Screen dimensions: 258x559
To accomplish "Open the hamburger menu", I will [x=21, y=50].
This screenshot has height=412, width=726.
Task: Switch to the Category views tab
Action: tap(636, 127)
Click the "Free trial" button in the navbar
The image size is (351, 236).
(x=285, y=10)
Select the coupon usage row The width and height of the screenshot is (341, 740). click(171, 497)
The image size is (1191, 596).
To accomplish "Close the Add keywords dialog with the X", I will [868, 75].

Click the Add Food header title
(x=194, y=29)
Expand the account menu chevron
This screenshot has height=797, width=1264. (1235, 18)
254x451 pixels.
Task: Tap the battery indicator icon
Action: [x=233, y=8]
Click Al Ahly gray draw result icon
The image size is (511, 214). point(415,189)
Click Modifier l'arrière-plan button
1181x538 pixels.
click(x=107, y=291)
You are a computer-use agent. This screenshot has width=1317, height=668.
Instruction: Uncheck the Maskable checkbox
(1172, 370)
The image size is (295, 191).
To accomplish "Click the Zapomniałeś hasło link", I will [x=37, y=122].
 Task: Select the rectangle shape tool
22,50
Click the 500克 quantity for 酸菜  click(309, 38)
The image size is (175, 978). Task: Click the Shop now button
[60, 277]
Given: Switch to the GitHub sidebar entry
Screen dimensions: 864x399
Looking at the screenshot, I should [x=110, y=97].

**Aim of the task:**
For this task, copy exactly the line with "Select the coupon" and the lines that come after it, stopping at the end of the material above.

**Result for this task:**
Select the coupon usage row The width and height of the screenshot is (341, 740). click(171, 497)
The image size is (1191, 596).
To accomplish "Close the Add keywords dialog with the X", I will [868, 75].

Click the Add Food header title
(x=194, y=29)
Expand the account menu chevron
This screenshot has height=797, width=1264. (1235, 18)
254x451 pixels.
Task: Tap the battery indicator icon
Action: [x=233, y=8]
Click Al Ahly gray draw result icon
The image size is (511, 214). point(415,189)
Click Modifier l'arrière-plan button
1181x538 pixels.
click(x=107, y=291)
You are a computer-use agent. This screenshot has width=1317, height=668.
Instruction: Uncheck the Maskable checkbox
(1172, 370)
The image size is (295, 191).
To accomplish "Click the Zapomniałeś hasło link", I will [x=37, y=122].
 Task: Select the rectangle shape tool
22,50
Click the 500克 quantity for 酸菜  click(309, 38)
The image size is (175, 978). Task: Click the Shop now button
[60, 277]
Given: Switch to the GitHub sidebar entry
Screen dimensions: 864x399
Looking at the screenshot, I should [x=110, y=97].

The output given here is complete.